L‟intervention du langage, des soins maternels est nécessaire pour que corps et jouissance se dissocient. Cette disjonction implique d‟autre part un morcellement et une fragmentation du corps. Une neutralisation corrélée à un morcellement permet au sujet de surgir et d‟occuper cette corporelle.

Le silence de Leriche est une métaphore intéressante qui met en relief l‟écart nécessaire entre la réalité organique et l‟espace subjectif. Le corps de l‟être parlant est dédoublé entre sa réalité propre et les images reflétées, entre l‟intériorité difficilement saisissable et les images qui la recouvrent. Le silence de la santé témoigne de cette saisie originelle de la matière physique dans une forme imaginaire.

Ou encore, plus radicalement, ce silence correspond à la neutralisation effectuée par les images et le langage sur le corps vivant.

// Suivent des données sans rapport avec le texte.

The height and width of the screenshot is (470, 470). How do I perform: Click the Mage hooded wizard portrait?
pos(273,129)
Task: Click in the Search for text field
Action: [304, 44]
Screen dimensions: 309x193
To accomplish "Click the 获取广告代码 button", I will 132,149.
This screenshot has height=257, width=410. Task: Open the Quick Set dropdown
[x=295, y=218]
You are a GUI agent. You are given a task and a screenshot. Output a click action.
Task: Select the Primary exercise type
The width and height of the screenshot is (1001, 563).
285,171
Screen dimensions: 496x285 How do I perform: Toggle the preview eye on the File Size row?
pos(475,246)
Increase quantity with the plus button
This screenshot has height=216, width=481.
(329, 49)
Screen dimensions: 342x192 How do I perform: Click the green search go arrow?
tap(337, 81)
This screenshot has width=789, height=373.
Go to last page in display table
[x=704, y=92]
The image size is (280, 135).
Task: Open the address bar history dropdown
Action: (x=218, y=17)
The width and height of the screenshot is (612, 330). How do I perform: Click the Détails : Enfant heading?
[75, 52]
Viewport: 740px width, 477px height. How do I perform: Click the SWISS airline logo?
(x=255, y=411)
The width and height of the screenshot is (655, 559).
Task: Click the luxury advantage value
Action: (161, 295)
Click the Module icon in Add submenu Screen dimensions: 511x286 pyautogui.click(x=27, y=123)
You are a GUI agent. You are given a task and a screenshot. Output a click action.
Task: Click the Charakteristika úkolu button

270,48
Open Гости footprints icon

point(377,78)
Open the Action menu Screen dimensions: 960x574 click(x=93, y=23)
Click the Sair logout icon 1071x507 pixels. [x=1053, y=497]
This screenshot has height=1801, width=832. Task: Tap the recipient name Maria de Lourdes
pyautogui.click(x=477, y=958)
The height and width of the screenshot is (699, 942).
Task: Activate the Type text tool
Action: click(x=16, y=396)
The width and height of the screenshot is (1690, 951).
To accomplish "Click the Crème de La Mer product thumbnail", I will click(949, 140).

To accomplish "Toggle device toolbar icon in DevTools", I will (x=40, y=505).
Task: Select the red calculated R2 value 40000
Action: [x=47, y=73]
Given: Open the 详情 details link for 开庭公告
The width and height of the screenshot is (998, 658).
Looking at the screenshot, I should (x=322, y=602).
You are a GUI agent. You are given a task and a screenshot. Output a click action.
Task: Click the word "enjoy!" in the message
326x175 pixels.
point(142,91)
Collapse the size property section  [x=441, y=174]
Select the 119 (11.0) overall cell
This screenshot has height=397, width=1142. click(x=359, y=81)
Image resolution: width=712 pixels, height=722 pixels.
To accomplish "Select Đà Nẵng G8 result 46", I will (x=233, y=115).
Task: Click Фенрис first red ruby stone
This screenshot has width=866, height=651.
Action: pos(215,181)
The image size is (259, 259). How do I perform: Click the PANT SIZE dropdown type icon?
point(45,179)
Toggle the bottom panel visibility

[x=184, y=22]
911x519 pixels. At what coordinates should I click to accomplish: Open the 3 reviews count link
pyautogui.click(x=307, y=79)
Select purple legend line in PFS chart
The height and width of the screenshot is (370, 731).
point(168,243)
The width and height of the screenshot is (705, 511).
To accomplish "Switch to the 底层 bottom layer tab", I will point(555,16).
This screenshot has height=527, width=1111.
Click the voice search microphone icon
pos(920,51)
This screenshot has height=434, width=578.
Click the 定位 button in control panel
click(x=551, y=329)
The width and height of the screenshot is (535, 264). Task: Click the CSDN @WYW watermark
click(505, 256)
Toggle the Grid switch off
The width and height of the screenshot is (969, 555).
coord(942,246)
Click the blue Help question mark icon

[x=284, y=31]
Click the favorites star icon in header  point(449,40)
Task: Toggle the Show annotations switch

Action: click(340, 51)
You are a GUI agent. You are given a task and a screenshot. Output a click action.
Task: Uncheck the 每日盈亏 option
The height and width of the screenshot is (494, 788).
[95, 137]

Ces remarques sur le procès inaugural de la subjectivation permettent de souligner cette identification à l‟image du corps qui soutient l‟aliénation dans le moi. Cette identification est aussi une métaphorisation du corps qui supporte le rapport du sujet avec son corps.

Le silence organique traduit une distance avec le vécu organique. Le corps est éloigné, repoussé, ailleurs, extérieur. L‟espace psychique suppose cette mise à distance avec la palpitation vivante du corps.